§ Selected text:
Start of Block

The Heart Stride Challenge, organised by the Heart Health Centre, is providing a short series of weekly challenge tips for better heart health in connection with the War on Weight programme. Here's the latest....
Week 11 - Last week’s tip focused on heart disease risk factors we are unable to change (age, family history, gender, and heredity). The good news is we have tremendous power to change many of our risk factors for heart disease by making lifestyle changes and/or taking appropriate medications. Major risk factors we have control over are smoking, high cholesterol, high blood pressure, physical inactivity, obesity/overweight, and diabetes.
Smoking: Smokers’ risk of developing coronary artery disease is 2-4 times that of non-smokers. Nicotine constricts blood vessels and forces your heart to work harder. Carbon monoxide reduces oxygen in your blood and damages the lining of your blood vessels.
High Blood Cholesterol: High levels of cholesterol in your blood can cause the formation of plaques and atherosclerosis. In particular, high levels of LDL (“bad cholesterol”) buildup in the inner walls of the arteries that supply blood flow to the brain and heart causing diminished blood flow.
High Blood Pressure: Uncontrolled blood pressure can result in hardening and thickening of your arteries, narrowing the blood vessels in which blood can flow.
Physical Inactivity: Lack of exercise is associated with increased risk of heart disease. Regular moderate-vigorous activity can help to prevent this risk. It can assist with control of blood cholesterol, diabetes, blood pressure, and obesity.
Obesity and Overweight: Excess weight increases the heart’s work. It also raises blood pressure, blood cholesterol, and triglyceride levels, and lowers HDL (“good cholesterol”) levels. It can also contribute to developing diabetes.

End of Block

§ Material supplied:
Start of Block

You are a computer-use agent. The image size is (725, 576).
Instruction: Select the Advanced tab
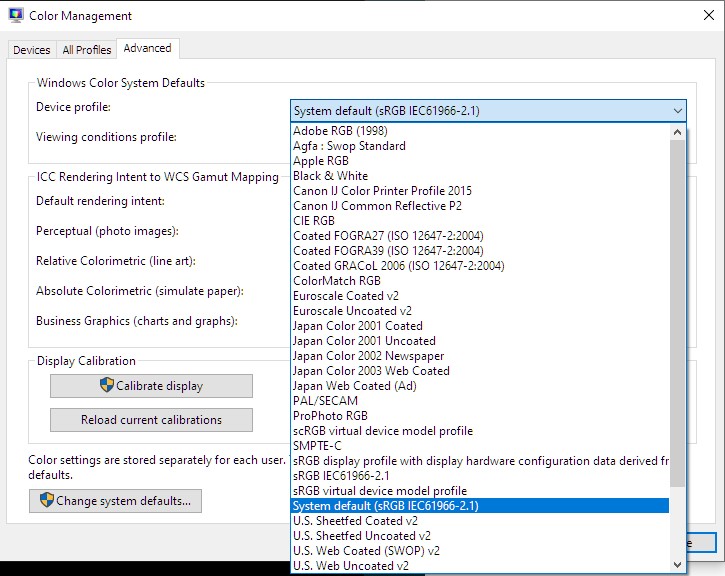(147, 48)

End of Block
Start of Block

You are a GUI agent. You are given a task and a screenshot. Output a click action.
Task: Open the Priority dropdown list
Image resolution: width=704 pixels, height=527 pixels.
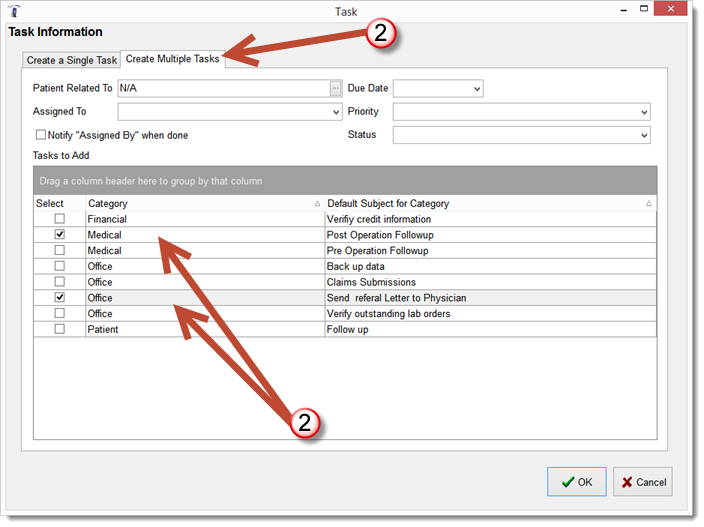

End of Block

§ Task requirements:
[a] Answer these questions from the heart health text.
(i) How many times greater is a smoker's risk of developing coronary artery disease than a non-smoker's?
(ii) What can uncontrolled blood pressure do to the arteries?
(iii) What does excess weight do to HDL levels?
[b] From the heart health text, write out the part that opens with the words containing "Obesity and Overweight: Excess" and closes with "to developing diabetes.".
[c] List every major heart disease risk factor that the heart health text says we have control over.

§ Per-task answers:
[a]
(i) 2-4 times
(ii) It can harden and thicken them, narrowing the blood vessels in which blood can flow.
(iii) It lowers them.

[b]
Obesity and Overweight: Excess weight increases the heart’s work. It also raises blood pressure, blood cholesterol, and triglyceride levels, and lowers HDL (“good cholesterol”) levels. It can also contribute to developing diabetes.

[c] Smoking, high cholesterol, high blood pressure, physical inactivity, obesity/overweight, diabetes